Tokenizer Adapted for Nasa Yuwe Language
Abstract
In Colombia, ethnic and cultural diversity are conceived by the government to be a social right. They find expression, among other ways, in the large number of indigenous languages that have been kept alive for centuries. However, efforts towards the conservation and preservation of these languages have generally fallen short. This is the case with the Nasa Yuwe language, spoken by the Nasa, or Páez indigenous community, the status of which is endangered. Given such a predicament, the use of technology has been found to provide a strategic opportunity for the adaptation, ownership and development of Nasa Yuwe within the social and cultural environment of the Nasa people. The technology includes the use of computational techniques that allow the exchange of information by means of IR activities. These encourage different, new possibilities for Nasa people to be able to interact in Nasa Yuwe. It has therefore become necessary to adapt stages of the IR process for this language. The current paper specifically presents a process for adapting a tokenizer for texts written in Nasa Yuwe. It involves making use of the precision-recall curve as an evaluation and comparison measure.

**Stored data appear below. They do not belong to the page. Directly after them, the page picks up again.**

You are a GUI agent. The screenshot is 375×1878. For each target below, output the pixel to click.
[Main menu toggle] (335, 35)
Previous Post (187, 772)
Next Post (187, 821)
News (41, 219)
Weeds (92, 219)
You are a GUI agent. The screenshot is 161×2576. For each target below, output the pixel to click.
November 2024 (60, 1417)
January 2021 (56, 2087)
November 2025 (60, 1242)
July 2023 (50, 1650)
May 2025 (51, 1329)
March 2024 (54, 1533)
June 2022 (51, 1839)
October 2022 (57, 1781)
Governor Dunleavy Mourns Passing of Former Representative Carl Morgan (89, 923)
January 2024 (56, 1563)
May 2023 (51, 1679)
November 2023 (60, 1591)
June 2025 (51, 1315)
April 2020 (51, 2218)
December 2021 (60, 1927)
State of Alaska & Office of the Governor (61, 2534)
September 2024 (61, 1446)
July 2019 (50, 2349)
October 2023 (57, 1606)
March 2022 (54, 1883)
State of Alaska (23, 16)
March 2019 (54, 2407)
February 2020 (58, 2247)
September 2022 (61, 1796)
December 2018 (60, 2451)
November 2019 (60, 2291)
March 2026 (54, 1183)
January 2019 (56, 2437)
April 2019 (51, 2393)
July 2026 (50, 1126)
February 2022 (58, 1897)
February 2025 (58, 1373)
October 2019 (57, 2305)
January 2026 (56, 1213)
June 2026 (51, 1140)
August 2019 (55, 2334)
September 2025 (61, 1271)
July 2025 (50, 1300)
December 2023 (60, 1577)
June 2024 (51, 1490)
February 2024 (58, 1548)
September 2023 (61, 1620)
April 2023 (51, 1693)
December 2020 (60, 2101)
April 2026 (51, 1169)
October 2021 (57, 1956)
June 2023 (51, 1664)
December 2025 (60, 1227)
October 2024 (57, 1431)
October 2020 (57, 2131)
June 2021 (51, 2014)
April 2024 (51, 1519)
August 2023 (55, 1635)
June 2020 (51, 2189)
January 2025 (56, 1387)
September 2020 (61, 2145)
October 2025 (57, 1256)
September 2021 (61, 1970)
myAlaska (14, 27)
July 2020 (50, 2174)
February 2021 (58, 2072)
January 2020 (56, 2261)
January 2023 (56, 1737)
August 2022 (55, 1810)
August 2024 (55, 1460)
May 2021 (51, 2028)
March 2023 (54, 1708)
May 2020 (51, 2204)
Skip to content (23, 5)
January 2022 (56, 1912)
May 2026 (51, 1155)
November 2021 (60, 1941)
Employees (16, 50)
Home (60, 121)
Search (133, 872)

The results presented allow an appreciation of: all stages in the process of adapting the standard tokenizer to produce the Nasa version; the Nasa tokenizer and its results over texts written in Nasa Yuwe; and the analysis of the precision-recall curve baseline in contrast to that of the Nasa tokenizer.
Keywords
Nasa indigenous community, Nasa Yuwe language, tokenizer for Nasa Yuwe, information retrieval for texts written in Nasa Yuwe.